▶ [Task objective]
Check each line of the entries below for the word "Electronic", and copy the lines that have it.

### Extracted material ###

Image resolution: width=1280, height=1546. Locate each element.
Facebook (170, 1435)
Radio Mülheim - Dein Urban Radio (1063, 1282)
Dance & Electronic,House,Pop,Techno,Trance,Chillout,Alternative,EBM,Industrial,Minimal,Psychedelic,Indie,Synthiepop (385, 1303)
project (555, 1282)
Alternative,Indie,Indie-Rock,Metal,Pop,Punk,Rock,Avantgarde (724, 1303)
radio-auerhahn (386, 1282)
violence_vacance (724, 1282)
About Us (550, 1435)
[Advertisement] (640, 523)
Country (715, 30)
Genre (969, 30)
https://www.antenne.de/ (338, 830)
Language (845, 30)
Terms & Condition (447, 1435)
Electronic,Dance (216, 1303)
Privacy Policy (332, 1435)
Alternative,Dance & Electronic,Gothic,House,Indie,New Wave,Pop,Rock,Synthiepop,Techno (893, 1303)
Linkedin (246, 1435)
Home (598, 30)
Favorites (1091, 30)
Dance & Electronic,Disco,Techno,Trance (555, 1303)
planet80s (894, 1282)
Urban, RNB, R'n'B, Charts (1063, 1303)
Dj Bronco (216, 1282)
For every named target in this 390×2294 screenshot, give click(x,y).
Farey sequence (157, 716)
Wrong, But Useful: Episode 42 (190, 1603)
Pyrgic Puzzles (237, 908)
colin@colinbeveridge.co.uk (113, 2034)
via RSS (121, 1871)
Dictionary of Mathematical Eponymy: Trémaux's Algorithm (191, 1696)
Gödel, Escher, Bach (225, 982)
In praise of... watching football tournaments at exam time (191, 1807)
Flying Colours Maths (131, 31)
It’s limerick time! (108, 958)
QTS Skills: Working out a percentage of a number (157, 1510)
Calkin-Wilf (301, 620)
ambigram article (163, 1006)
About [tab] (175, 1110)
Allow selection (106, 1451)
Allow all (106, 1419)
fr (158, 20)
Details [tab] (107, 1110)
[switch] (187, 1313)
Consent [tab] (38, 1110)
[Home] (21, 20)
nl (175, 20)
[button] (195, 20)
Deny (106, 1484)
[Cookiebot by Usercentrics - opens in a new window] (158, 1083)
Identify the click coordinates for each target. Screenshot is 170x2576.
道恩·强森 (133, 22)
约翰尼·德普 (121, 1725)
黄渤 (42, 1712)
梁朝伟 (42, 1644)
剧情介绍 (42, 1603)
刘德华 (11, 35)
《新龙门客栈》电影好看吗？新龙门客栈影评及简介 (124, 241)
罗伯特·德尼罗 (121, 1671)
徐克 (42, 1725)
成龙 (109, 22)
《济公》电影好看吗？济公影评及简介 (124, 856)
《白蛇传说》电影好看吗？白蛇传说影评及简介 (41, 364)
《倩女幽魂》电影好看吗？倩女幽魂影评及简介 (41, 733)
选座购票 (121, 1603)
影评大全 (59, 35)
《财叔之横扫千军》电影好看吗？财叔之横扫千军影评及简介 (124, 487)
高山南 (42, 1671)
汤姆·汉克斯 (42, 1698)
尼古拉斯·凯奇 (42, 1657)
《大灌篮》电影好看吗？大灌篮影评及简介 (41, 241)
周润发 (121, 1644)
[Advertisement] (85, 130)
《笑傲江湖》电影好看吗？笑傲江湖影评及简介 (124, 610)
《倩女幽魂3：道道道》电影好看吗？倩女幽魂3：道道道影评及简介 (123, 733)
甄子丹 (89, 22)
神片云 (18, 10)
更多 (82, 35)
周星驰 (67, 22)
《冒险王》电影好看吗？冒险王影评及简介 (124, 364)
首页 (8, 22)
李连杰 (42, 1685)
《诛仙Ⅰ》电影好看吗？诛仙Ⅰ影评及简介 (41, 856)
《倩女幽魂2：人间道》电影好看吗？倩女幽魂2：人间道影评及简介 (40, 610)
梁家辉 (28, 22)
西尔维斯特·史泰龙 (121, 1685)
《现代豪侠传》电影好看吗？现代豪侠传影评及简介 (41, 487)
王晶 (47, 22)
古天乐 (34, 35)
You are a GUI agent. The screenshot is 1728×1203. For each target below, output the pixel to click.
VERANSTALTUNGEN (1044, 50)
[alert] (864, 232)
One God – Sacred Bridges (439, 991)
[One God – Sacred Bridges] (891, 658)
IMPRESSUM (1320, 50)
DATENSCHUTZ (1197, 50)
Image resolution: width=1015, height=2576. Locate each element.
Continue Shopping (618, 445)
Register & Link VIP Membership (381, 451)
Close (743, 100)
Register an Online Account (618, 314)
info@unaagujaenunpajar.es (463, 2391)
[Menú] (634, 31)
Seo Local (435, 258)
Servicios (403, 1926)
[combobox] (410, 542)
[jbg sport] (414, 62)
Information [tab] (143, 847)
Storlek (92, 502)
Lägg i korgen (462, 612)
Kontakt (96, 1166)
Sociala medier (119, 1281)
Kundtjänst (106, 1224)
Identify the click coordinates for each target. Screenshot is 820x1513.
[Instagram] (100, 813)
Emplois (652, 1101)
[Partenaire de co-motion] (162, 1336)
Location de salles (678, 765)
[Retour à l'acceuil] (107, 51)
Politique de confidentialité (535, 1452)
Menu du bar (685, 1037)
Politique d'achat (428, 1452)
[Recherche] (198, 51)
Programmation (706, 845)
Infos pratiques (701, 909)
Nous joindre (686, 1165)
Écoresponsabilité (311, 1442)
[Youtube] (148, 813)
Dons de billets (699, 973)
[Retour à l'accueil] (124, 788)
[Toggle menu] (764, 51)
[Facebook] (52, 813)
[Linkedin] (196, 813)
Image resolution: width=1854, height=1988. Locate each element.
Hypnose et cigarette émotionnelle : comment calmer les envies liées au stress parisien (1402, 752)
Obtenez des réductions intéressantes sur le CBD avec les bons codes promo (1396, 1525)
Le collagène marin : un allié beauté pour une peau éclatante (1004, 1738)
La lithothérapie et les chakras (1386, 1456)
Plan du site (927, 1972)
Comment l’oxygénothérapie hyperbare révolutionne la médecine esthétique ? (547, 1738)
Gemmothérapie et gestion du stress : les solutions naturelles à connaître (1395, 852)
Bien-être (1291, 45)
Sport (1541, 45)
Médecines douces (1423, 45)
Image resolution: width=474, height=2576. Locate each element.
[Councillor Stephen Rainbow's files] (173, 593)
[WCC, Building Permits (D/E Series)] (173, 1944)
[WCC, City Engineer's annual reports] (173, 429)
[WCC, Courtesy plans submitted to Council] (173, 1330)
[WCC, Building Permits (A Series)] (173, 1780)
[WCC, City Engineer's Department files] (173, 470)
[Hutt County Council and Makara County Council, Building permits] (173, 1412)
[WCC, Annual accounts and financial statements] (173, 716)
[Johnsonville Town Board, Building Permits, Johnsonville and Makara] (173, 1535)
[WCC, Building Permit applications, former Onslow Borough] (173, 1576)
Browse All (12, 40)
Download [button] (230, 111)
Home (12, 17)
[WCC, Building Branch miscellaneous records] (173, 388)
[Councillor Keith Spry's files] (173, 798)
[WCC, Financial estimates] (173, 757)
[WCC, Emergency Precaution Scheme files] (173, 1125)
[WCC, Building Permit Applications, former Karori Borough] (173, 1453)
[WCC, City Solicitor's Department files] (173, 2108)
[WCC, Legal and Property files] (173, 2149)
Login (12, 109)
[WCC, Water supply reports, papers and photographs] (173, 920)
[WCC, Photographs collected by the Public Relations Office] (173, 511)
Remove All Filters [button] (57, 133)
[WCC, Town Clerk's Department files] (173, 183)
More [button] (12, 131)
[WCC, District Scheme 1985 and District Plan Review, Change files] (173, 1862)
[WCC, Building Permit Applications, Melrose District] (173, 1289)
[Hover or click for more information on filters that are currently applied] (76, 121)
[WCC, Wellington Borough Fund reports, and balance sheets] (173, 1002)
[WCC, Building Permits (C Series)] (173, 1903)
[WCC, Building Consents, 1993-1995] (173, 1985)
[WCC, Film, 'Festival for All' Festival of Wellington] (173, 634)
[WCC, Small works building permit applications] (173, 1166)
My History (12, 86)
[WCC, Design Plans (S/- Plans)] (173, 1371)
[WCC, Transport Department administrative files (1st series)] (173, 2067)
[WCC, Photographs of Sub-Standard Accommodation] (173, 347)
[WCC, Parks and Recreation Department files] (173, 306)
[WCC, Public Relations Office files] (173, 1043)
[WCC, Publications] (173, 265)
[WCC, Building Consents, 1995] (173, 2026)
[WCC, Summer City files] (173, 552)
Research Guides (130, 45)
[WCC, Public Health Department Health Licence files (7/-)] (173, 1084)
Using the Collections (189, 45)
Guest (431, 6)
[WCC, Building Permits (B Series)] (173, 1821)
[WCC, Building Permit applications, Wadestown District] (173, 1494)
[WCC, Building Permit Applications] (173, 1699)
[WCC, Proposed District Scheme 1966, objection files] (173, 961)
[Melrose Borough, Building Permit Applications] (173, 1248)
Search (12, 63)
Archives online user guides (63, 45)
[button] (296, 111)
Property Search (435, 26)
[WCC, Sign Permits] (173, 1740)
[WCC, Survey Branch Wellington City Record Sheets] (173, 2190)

###

▶ [Exercise solution]
Dance & Electronic,House,Pop,Techno,Trance,Chillout,Alternative,EBM,Industrial,Minimal,Psychedelic,Indie,Synthiepop (385, 1303)
Electronic,Dance (216, 1303)
Alternative,Dance & Electronic,Gothic,House,Indie,New Wave,Pop,Rock,Synthiepop,Techno (893, 1303)
Dance & Electronic,Disco,Techno,Trance (555, 1303)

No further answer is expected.